I am an ardent supporter of the total deregulation of the oil and gas sector and removal of everything by the name of subsidy in Nigeria. That sector is, in my opinion the breeding pot of most corrupt practices in Nigeria and I think that getting the hand of government off this pie and allowing the private sector run the affairs with minimal government contribution would not only reduce, (if not eliminate) corruption but also enhance efficiency.
Forget whatever anyone says to you, there is no human being (well, there are testimonies about President Muhammdu Buhari) who would see the possibility of getting back at this uncaring country and say: “I‘ll pass.” The deprivations in Nigeria are so wanton that holding a piece of the national cake and walking away from it, (except that we are adept at denying our reality) is almost foolhardy.
The temptation to steal from public coffers are not only present, they are real and pressing and it would take a saint, many of whom this planet does not harbour, for such an opportunity to pass them by. The only restraint that I know is to dis-incentivise corruption by putting up structures that make it difficult for people to steal even as you work towards improving their living conditions.
This is the reason why I supported the attempt to deregulate in 2012. I still do not agree that resistance to that initiative was a function of the lack of trust in the Goodluck Jonathan administration. What know is that if the process was allowed, Nigeria would most definitely not be at this juncture of struggling with refining and supply of petrol. I am also persuaded to believe that so much of the corruption that Nigeria witnessed between then and now would never have happened.
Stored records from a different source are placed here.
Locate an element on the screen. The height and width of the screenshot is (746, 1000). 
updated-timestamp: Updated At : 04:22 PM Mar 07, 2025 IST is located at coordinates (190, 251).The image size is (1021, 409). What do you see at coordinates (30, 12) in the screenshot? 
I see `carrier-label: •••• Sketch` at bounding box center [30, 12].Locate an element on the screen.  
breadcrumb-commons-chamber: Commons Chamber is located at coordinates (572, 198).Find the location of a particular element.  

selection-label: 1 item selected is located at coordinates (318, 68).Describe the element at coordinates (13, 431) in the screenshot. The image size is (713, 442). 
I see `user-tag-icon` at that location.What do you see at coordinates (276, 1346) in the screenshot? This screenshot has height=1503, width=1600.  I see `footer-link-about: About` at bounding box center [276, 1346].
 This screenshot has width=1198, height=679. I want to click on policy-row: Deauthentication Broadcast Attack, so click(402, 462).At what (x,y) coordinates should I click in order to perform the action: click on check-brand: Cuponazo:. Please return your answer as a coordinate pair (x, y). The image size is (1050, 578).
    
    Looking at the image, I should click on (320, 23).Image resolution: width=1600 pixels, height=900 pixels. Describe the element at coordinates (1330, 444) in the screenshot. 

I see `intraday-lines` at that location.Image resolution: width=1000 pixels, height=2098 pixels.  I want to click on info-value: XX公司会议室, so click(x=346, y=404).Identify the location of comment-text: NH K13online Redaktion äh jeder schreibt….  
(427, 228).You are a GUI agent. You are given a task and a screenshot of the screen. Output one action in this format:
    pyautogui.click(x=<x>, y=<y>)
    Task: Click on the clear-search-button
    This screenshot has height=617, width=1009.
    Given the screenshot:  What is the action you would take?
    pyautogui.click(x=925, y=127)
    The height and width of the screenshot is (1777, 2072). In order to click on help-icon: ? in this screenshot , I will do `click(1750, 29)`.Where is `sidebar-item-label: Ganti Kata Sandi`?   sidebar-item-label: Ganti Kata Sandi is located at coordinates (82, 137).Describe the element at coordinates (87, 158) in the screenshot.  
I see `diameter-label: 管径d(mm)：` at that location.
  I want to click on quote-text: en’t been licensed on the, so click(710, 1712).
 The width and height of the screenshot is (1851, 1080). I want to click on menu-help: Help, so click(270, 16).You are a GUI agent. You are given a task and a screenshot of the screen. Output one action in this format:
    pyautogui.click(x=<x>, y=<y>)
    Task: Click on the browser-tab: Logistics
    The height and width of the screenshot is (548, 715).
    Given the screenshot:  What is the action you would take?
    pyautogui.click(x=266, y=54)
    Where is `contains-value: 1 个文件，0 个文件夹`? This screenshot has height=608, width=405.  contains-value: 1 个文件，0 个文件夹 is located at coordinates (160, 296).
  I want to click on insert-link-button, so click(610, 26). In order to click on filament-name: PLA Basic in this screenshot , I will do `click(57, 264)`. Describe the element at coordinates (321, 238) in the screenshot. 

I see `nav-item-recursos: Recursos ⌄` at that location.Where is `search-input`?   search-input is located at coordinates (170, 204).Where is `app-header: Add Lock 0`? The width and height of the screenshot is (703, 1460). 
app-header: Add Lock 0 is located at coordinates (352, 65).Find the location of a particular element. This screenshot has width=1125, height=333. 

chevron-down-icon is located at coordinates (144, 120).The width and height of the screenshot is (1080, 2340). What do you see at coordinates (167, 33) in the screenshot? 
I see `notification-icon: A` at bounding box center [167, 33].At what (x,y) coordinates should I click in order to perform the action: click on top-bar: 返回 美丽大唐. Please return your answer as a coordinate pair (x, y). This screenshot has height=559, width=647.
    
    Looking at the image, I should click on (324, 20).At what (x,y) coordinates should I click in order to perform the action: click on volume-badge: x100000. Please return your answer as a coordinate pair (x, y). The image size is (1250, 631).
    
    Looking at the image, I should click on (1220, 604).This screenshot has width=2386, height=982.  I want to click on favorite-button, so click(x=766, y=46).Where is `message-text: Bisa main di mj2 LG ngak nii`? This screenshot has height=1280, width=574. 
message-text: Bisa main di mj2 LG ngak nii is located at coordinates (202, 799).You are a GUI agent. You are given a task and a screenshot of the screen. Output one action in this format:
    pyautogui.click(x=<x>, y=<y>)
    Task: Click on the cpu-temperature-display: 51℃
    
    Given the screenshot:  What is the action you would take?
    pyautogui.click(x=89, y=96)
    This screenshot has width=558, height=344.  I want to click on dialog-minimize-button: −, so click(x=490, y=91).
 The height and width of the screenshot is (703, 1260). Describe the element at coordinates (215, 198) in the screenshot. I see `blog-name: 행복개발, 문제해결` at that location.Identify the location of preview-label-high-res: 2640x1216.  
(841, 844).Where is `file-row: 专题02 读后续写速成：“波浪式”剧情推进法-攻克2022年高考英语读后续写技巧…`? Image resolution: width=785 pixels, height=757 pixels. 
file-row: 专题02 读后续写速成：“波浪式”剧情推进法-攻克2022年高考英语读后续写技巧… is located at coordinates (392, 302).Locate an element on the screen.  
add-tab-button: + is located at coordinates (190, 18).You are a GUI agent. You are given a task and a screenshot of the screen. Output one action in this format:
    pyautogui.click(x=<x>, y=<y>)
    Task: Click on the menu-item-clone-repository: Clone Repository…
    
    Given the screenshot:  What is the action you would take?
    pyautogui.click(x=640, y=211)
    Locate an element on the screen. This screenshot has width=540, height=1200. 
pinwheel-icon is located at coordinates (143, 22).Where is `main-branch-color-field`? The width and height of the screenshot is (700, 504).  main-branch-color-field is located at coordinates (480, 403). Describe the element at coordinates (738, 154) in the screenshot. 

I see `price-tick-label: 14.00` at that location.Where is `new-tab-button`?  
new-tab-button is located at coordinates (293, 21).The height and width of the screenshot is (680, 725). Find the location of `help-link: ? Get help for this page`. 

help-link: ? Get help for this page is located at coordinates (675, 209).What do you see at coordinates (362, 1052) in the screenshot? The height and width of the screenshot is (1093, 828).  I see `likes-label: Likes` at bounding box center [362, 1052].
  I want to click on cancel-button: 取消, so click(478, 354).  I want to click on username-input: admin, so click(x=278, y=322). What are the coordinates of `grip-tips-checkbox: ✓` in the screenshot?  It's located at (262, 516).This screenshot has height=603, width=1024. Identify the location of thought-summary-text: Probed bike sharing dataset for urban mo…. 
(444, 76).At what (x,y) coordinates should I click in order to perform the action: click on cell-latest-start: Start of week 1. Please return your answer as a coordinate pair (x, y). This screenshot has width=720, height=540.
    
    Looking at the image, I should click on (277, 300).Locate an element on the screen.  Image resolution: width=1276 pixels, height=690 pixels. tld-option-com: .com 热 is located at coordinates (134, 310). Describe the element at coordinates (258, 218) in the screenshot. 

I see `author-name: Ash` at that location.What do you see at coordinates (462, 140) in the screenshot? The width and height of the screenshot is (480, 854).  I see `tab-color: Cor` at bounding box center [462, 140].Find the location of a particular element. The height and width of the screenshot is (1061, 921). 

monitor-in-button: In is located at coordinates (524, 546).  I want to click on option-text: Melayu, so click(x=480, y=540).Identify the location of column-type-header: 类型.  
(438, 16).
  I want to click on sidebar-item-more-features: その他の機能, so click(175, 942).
But then, that is spilt milk.
So do I support the current initiative by government? Well, the natural progression from the foregoing would be for me to support it although I need economically savvy people to explain this government move to me.
For instance, feelers from government are that this isn’t the deregulation that we expected. Government also says that the conversation isn’t about removing subsidy since subsidy was not contemplated in the 2016 budget. My understanding is that this decision is a fallout of the foreign exchange crisis that the country is grappling with, government hasn’t totally taken its hands off the sector as its still going to be involved in price fixing. So this looks like a tentative measure to ensure adequate supply of products in a tough dollar environment. It is not our silver bullet. What I have read even validates my gut feeling that some subsidy is still being paid somewhere and that we will continue to hope for probity because everyone knows that the president hates corruption. I wish I could be that optimistic even as Nigerians devise ways to live with this sudden reality.
But then I have issues with this government: Like in the lives of men, nations suffer untold repercussions when they procrastinate and fail to take decisions at the right time. Make excuses on behalf of the administration all you want, this right pricing or deregulation or whatever it is called should have been done in PMB’s first few weeks in office.
Why? The government had unusual goodwill. Two, it met a lingering fuel scarcity on ground and could have gotten away with anything. To say that it didn’t know the extent of the rot would be escapist because some members of this administration have contributed to the debate forever. The government believed in the fallacy of the potency of its integrity until the realities of its foreign exchange policy and the manipulation of the system as signified by unbridled diversion and hoarding showed that human beings are irrepressibly dynamic at anything they choose. The fear of the president couldn’t stop hoarding, it couldn’t prevent cross border diversion! Hence the need to do something about pricing.
Even then, the administration succumbed to the temptation of issuing a military fiat. Two weeks ago, my jaws dropped when the minister of state for petroleum, Ibe Kachikwu said that the solution to diversion of petroleum products was mounting of trackers on trucks. But I reminded myself that he was the expert.
And then two weeks later, you announce a near one hundred percent increase without a jot of consultation, not even with workers who will bear all the brunt. Who does that in a democracy?
Now, those who think Nigerians protesting this increase are being dramatic should imagine the ripple effect on the lives of businesses and Nigerians. Take a welder who has had to depend on his generating set since power supply has become like the woman’s monthly visitor. Suddenly, he realises that he now needs close to 400 percent of what he needed before to fuel his “I better pass my neighbour” gen set. What option does he have than to take it out on all his patrons who also increase the cost of their products and services? So the driver, barber and food seller react to the increase and live becomes more unbearable for the common man. It is just impossible to dismiss the effect of this intervention on the ordinary Nigerian.
But does this mean that Nigerians should fight this idea to a standstill? I think not. Nigerians should learn a lesson from the Israelites’ journey that has brought us to the same spot after four years.
We cannot continue with this impulsive reaction to things by allowing politicians and activists continue to colour our perception of issues-they are almost always motivated by everything but our interests. And for government, where exactly is this leading us to? How does it improve our refining capacity such that importation would soon become a thing of the past. What is the fate of the PIB, how much confidence does this give to investors in the sector? Someone should please tell us.